The Flu I.Q. widget is an interactive quiz to test your flu knowledge.

The Vermilion County Health Department will be offering the vaccine for the 2019-2020 Flu Season.   

Flu vaccines are updated to better match viruses expected to be circulating in the United States.

  • The A(H1N1)pdm09 vaccine component was updated from an A/Michigan/45/2015 (H1N1)pdm09-like virus to an A/Brisbane/02/2018 (H1N1)pdm09-like virus.
  • The A(H3N2) vaccine component was updated from an A/Singapore/INFIMH-16-0019/2016 A(H3N2)-like virus to an A/Kansas/14/2017 (H3N2)-like virus.
  • Both B/Victoria and B/Yamagata virus components from the 2018-2019 flu vaccine remain the same for the 2019-2020 flu vaccine.

    For more information about the 2019-2020 flu shots – please check the CDC website:  FAQ: 2019-2020 Season

    How to Help Avoid the Flu this Season


    • Get your flu shot every year.  While the flu shot isn’t always a match, your chances of getting the flu decrease and severity of the flu should you get it can also be decreased.

    Proper Handwashing

    • Wash your hands with warm water and soap.  Use Hand Sanitizer when you are unable to wash your hands.

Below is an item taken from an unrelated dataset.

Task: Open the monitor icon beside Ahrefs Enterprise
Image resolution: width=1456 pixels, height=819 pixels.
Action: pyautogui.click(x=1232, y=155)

    Cover your Coughs and Sneezes

    Stay home when you are sick

    Keep your Distance

    • The standard distance to keep from someone you know is not visibly ill is 3 feet.  The standard distance to keep from someone you know is ill is 6 feet.

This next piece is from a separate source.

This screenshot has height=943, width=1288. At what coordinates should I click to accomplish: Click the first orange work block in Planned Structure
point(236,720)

    Clean Surfaces and Objects Routinely

    Be Informed

    When to get vaccinated against seasonal flu

    Yearly flu vaccination should begin soon after flu vaccine is available, and ideally by October. However, getting vaccinated even later can be protective, as long as flu viruses are circulating. While seasonal influenza outbreaks can happen as early as October, most of the time influenza activity peaks in January or later. Since it takes about two weeks after vaccination for antibodies to develop in the body that protect against influenza virus infection, it is best that people get vaccinated so they are protected before influenza begins spreading in their community (CDC.gov)

    Anyone 6 months of age and older should get vaccinated for the flu.  Vaccination is especially important for people who are at higher risk of flu complications. It takes about two weeks after vaccination for your body to develop an immune response. Flu vaccination is safe and can protect you against flu illness.